Connection to this news: The 2026 Amendment regresses further from NALSA by removing self-perceived identity entirely and narrowing the definition to medicalised and socio-cultural categories only — a step backward from even the imperfect 2019 framework.
Articles 14, 19, 21 and the Rights of Marginalised Communities
The Indian Constitution's fundamental rights provisions apply to all persons — not just citizens — and have been interpreted expansively to protect marginalised communities. Article 14 (equality), Article 19(1)(a) (free expression, which includes expression of gender identity per NALSA), and Article 21 (right to life and dignity) together form the constitutional basis for transgender rights.

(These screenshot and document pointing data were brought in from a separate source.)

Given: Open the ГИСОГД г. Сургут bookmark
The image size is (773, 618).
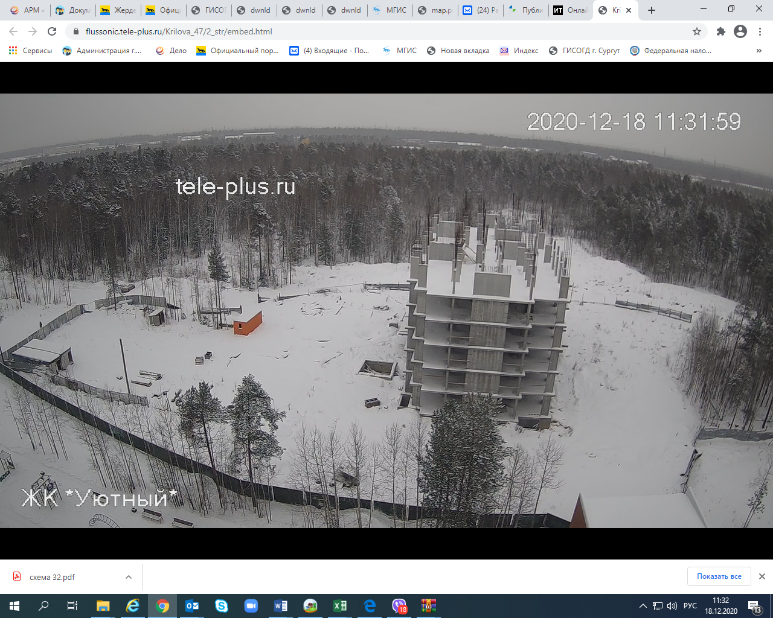Looking at the screenshot, I should (584, 51).
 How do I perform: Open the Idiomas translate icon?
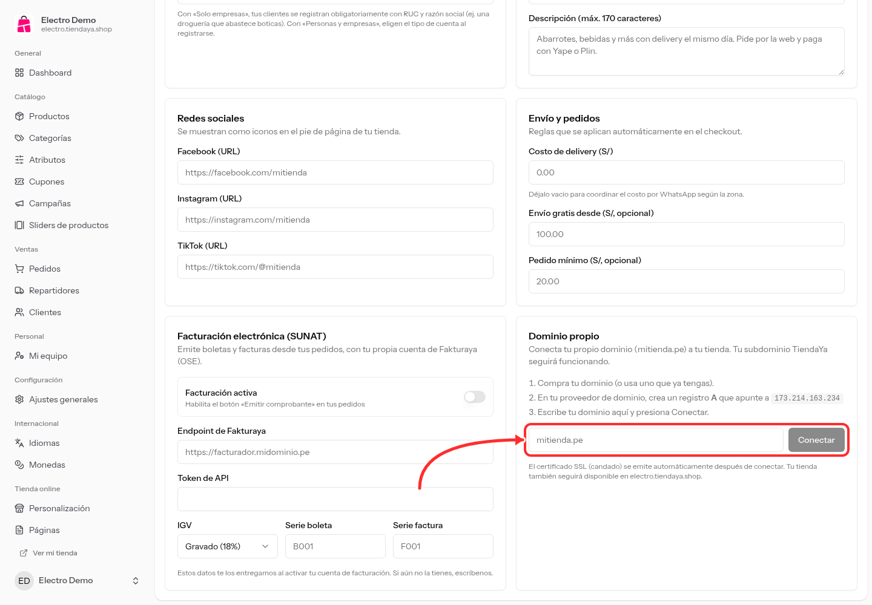tap(19, 443)
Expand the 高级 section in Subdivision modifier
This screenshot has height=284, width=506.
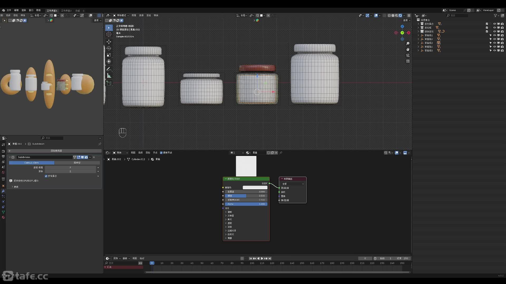tap(12, 187)
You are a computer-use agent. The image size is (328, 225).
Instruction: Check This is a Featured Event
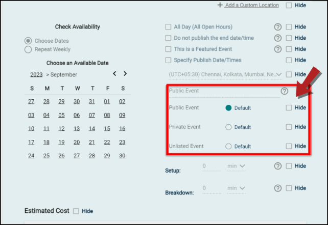click(168, 49)
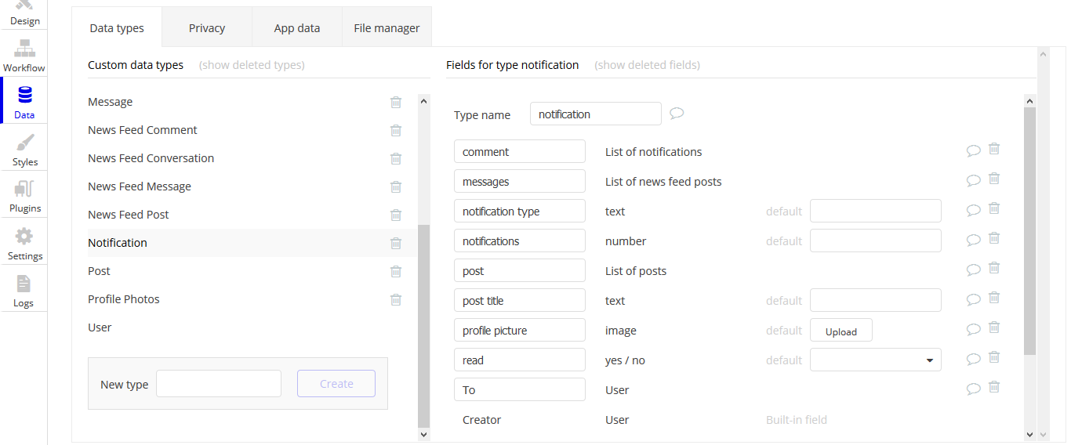Open the Settings gear in sidebar
The height and width of the screenshot is (445, 1071).
pos(24,244)
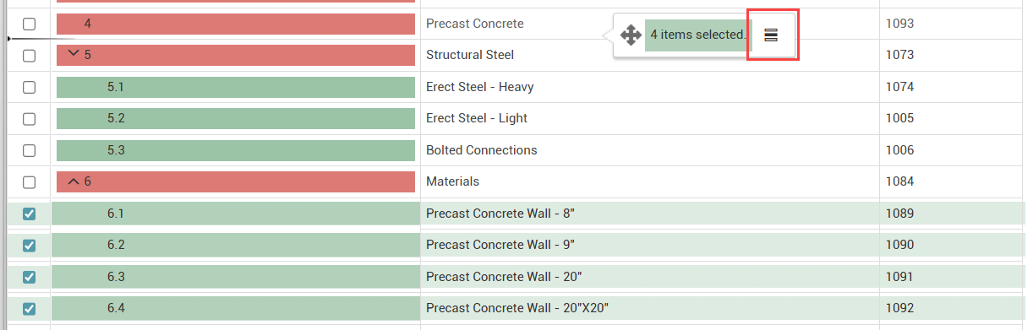This screenshot has width=1033, height=330.
Task: Click ID value 1073 for Structural Steel
Action: coord(899,55)
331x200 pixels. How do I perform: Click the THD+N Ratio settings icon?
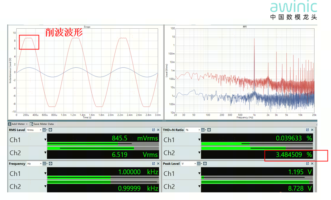[x=209, y=130]
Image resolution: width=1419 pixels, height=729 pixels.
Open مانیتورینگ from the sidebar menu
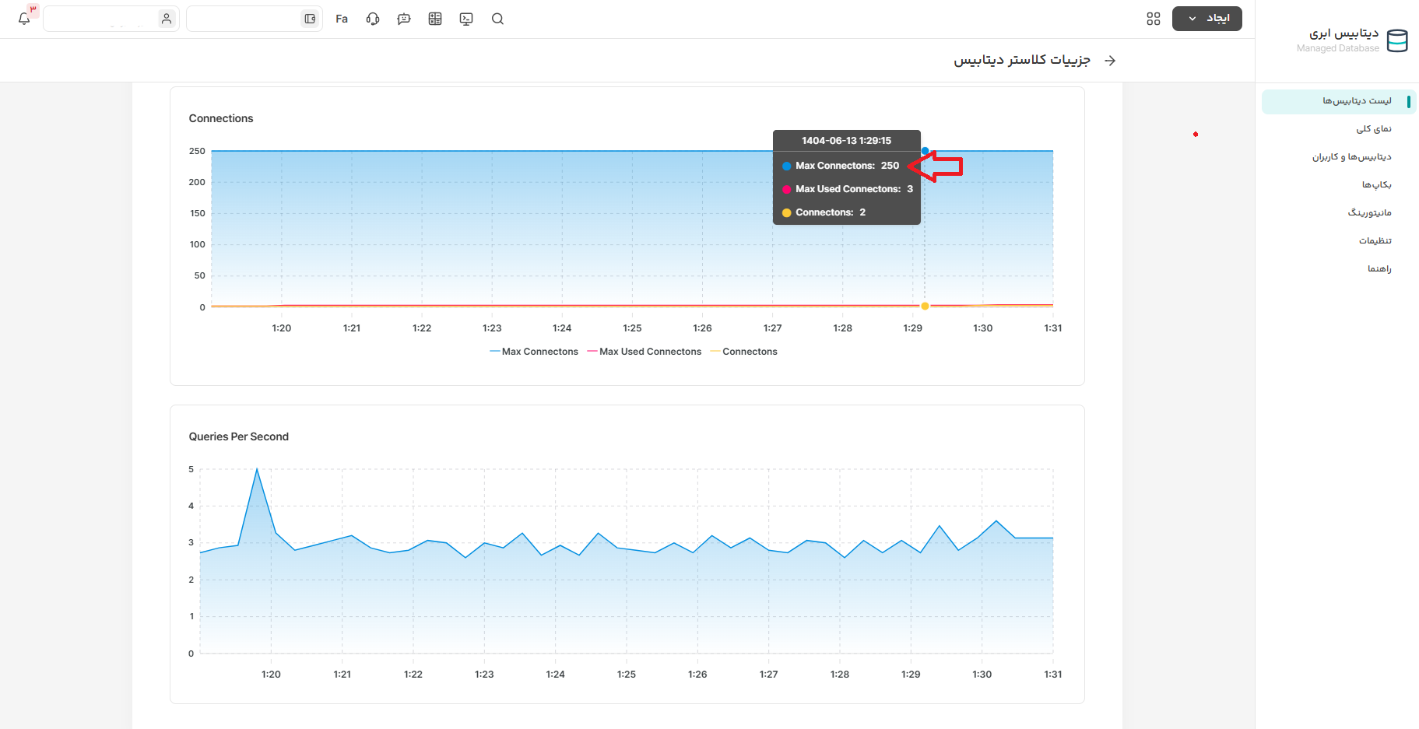coord(1369,212)
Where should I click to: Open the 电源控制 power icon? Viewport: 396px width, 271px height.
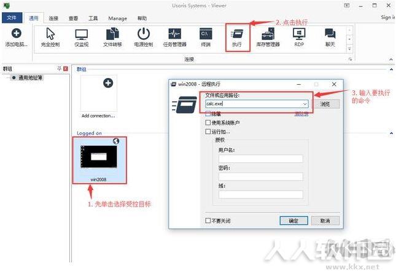tap(144, 34)
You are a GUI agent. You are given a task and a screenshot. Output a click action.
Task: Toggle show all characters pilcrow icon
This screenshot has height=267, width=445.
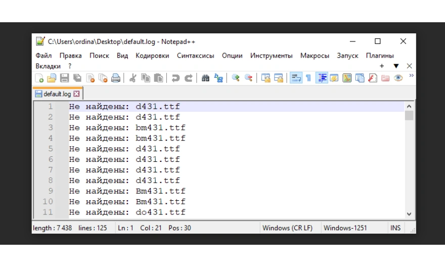click(308, 78)
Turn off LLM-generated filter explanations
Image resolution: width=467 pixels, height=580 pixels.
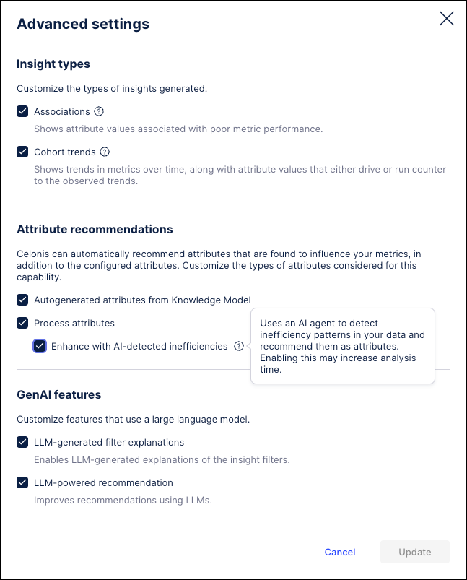22,442
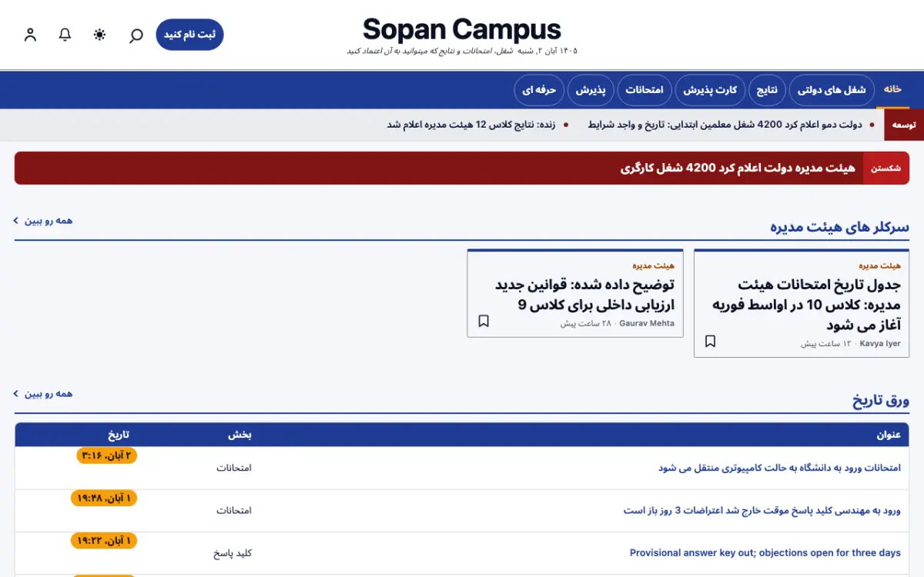Image resolution: width=924 pixels, height=577 pixels.
Task: Go to the نتایج navigation tab
Action: (x=767, y=90)
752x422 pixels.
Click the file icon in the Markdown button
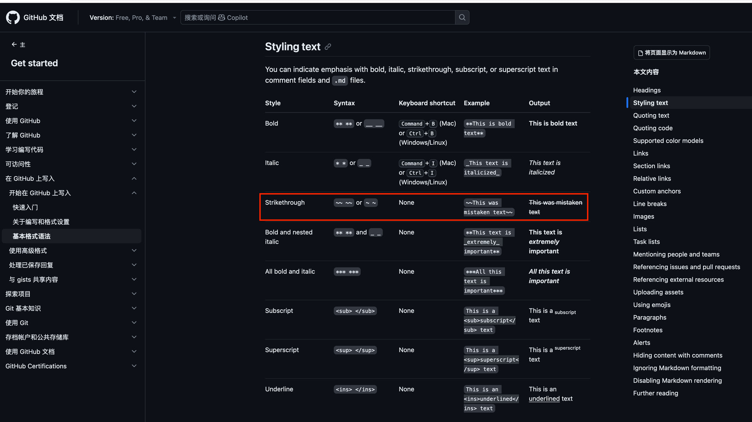pos(640,53)
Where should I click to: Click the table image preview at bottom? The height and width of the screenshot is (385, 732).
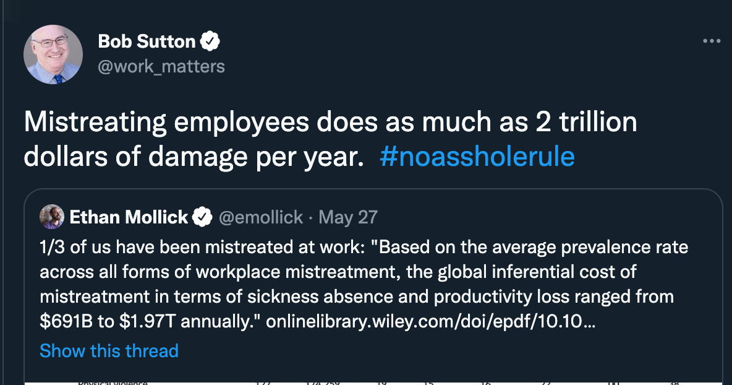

- Article 21 interpretations: Includes right to dignity, bodily autonomy, personal identity.
- Article 15(1): Prohibition of discrimination — courts have interpreted "sex" to include gender identity and sexual orientation (Navtej Singh Johar v. Union of India, 2018 — which decriminalised Section 377).
- Article 15(4): Special provision for socially backward classes — relevant for OBC-type reservations for transgender persons as directed by NALSA.
- Navtej Singh Johar v. Union of India (2018): Decriminalised consensual same-sex relations; held sexual orientation and gender identity are protected by Articles 14, 15, 19, and 21.
Connection to this news: Protesters argue the 2026 Amendment violates Articles 14 and 21 by erasing the legal identity of a class of persons, effectively making trans men and trans women invisible to the law's protections.
Key Facts & Data
- NALSA v. Union of India (2014): Landmark SC ruling — self-determined gender identity is a fundamental right under Articles 19 and 21.
- Transgender Persons (Protection of Rights) Act, 2019: First statutory protection; Section 4(2) gave legislative force to NALSA's self-determination principle.
- 2026 Bill: Introduced March 13 by Minister Virendra Kumar; listed for passing March 24.
- Key deletion: Section 4(2) — self-perceived gender identity right.
- New definition: Restricts "transgender person" to kinnars, hijras, aravanais, jogtas, eunuchs, and persons with intersex variations.
- Excluded: Trans men, trans women, non-binary, genderqueer persons.
- Opposition: 44+ student bodies, 100+ feminists and lawyers, Shashi Tharoor described it as a "reversal of rights."
- Navtej Singh Johar v. Union of India (2018): Section 377 IPC decriminalised.